The Court's catchwords and conclusion state that the contraventions were established as alleged. Bromwich J said the ACCC had established its case against Ultra Tune in relation to all alleged breaches. The Court imposed a pecuniary penalty of $2,604,000.

The orders extracted from the judgment require Ultra Tune to pay that penalty within 60 days, to pay $33,000 plus interest for the redress of Mr Nakash Ahmed, and to pay the ACCC's costs on an indemnity basis. The orders also required the parties to furnish agreed or competing draft orders and declarations to reflect the reasons. The contents list of the reasons refers to declarations, injunctions, a compliance order and publication orders, and the judgment states that the other types of relief sought by the ACCC should also be granted.

For business owners, the outcome shows that franchise compliance failures can lead to a package of consequences, not just one penalty. There can be a large pecuniary penalty, repayment or redress, indemnity costs and additional orders aimed at changing future conduct.

The case should also be read as a warning about culture. The Court's comments about fabricated records and the inability to accept most of Ultra Tune's evidence and submissions are central to the judgment, not incidental. Businesses often focus on whether they can technically defend a claim.

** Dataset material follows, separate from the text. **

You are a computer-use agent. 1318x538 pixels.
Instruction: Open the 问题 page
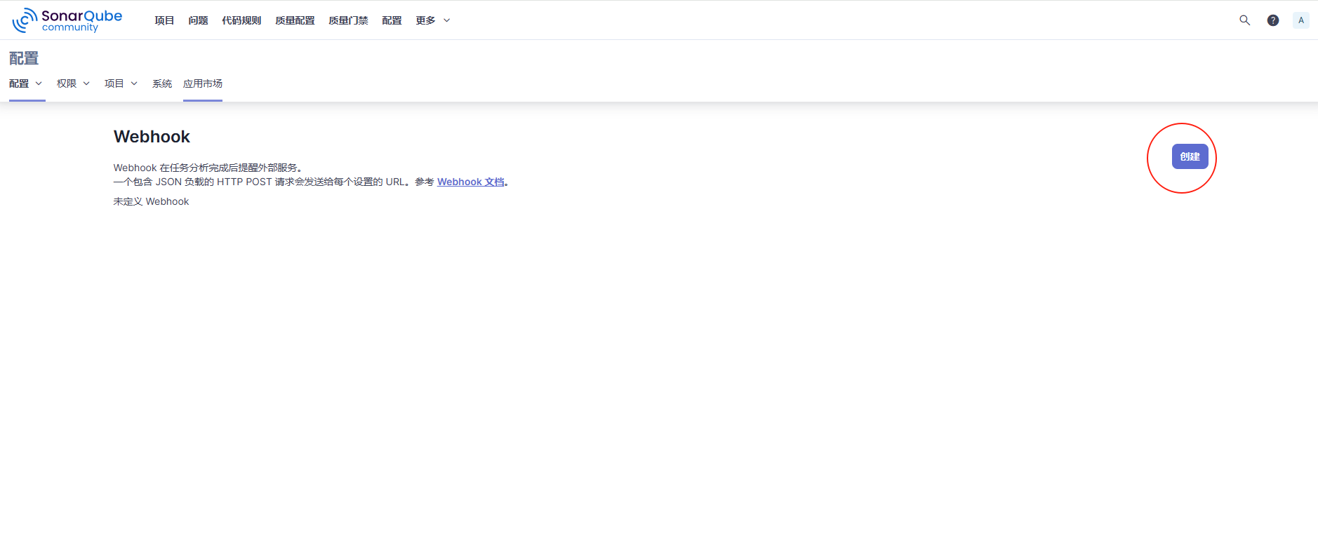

This decision shows that the way a business behaves during a complaint, investigation and hearing can materially affect the result.

If you run a franchise network, the practical reading is straightforward. Give someone clear responsibility for annual disclosure updates. Prepare marketing fund statements on time and with enough detail to be meaningful. Keep reliable records of when documents are given to franchisees and prospects. Train sales staff on what they can and cannot say about price, rent, site history and refund rights. If money is taken before the deal is final, document the basis for that payment accurately from the start.

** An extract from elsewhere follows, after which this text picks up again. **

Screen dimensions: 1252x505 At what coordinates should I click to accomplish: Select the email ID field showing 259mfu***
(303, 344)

If you are buying a franchise, this case is a reminder to compare verbal statements with the written documents, ask for the required disclosure material before paying money, and be cautious if the explanation for a deposit or total price changes over time.

As to dates, the hearing dates in the court text include 1 to 4 May 2018 and 2 August 2018, although the extract appears to contain a typographical error showing 2 August 1018. The judgment is dated 18 January 2019. The orders section appears to show 18 January 2018, which is inconsistent with the judgment heading and appears to be another typographical error.

Common questions

Why is Ultra Tune useful for small franchisors?

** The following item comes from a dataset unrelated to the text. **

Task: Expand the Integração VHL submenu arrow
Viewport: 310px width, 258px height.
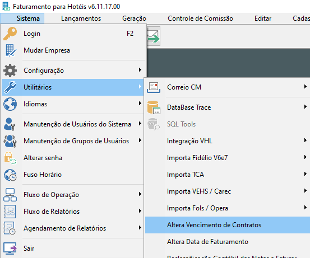Action: coord(306,140)
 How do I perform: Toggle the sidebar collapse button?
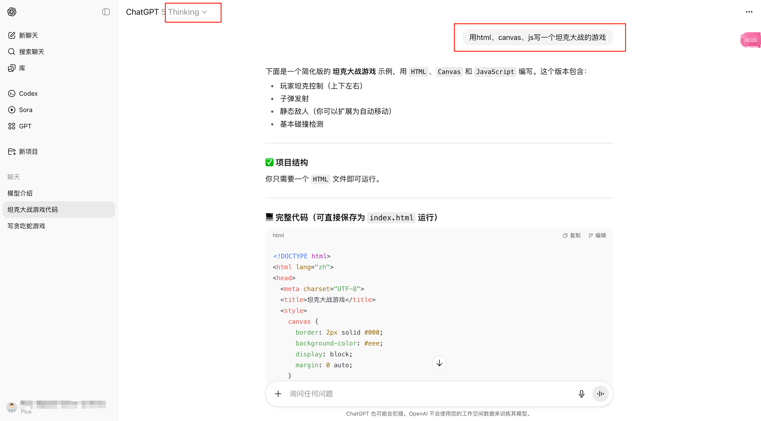pos(106,12)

Because it shows that Code compliance is practical, not ceremonial. Smaller franchisors still need accurate disclosure, useful fund reporting and documented processes.

Does a marketing fund statement need detailed evidence?

It needs to give franchisees meaningful information about expenditure. Broad labels can be risky if they do not help franchisees understand how their contributions were used.

Is this only a franchisor problem?

Mostly, but franchisees can use the case to understand what information they should expect before signing and during the relationship.